The business daily Handelsblatt writes:
"The times during which the quality of a bank was judged primarily on the level of its return on equity have passed. Deutsche Bank boss Josef Ackermann's 25 percent target, which for years was seen as a benchmark for the financial sector and thus a target for critics of capitalism, is obsolete. He should bid it farewell."
"As a result of the financial crisis, it would indeed seem as though many banks have become more modest and warier of risk -- a development that has not been welcomed by the stock markets, as one can see by the fall in the Deutsche Bank stock price on Thursday. Investors too need a rethink."

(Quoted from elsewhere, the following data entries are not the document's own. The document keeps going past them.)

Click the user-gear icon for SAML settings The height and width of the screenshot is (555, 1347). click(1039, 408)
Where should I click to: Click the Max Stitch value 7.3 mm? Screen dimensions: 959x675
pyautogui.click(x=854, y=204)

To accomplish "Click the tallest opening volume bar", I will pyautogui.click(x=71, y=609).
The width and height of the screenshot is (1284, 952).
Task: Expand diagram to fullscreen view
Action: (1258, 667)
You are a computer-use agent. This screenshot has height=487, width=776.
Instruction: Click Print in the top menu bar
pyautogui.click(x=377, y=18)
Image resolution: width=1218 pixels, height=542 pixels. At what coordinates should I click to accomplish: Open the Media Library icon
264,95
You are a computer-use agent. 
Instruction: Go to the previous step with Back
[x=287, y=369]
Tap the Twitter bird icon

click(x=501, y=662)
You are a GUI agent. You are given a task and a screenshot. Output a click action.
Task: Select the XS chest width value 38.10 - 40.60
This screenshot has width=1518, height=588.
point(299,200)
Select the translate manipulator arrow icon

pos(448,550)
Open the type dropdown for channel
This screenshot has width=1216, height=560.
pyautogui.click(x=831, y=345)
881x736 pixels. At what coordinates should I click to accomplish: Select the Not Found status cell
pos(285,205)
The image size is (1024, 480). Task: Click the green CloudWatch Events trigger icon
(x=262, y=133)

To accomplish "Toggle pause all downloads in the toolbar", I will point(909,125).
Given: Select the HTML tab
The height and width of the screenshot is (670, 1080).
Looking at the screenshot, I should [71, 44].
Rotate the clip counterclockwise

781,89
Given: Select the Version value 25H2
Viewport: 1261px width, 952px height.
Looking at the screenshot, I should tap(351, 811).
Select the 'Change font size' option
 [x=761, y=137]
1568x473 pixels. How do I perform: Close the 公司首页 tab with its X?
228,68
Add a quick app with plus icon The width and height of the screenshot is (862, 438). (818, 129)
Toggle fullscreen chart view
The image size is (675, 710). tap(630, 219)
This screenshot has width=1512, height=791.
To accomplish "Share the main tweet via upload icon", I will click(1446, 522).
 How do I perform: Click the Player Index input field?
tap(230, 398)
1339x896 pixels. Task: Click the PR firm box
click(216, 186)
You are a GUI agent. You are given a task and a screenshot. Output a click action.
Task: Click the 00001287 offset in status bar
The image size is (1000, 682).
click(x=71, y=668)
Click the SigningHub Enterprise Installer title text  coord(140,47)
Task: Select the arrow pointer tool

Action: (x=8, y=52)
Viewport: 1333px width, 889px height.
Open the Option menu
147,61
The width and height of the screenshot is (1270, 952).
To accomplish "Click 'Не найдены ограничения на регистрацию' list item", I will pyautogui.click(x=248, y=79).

Conservative daily Die Welt writes:
"Josef Ackermann is on the right track. As recently as the annual meeting of the World Economic Forum in Davos, Ackermann warned against too much state regulation -- which generated prompt criticism. The lack of introspection and unwillingness to reform among some bankers makes the entire sector look bad. It doesn't look good when one warns against state regulation but then fails to present a plan for how to avoid excesses in the future."
"Ackermann's appearance on Thursday, by contrast, was a helpful one for a banking sector under fire. He emphasized that the bank cannot only be driven by a thirst for money; he spoke of values and the necessary bond between banks and the rest of the economy. That may sound to some like a socialist utopia, but it is a necessary message should he want to be taken seriously in the political world. Whether one likes it or not, banking regulation -- one of the most complex issues that exists in business -- has become an important policy issue. Managers have to get used to it."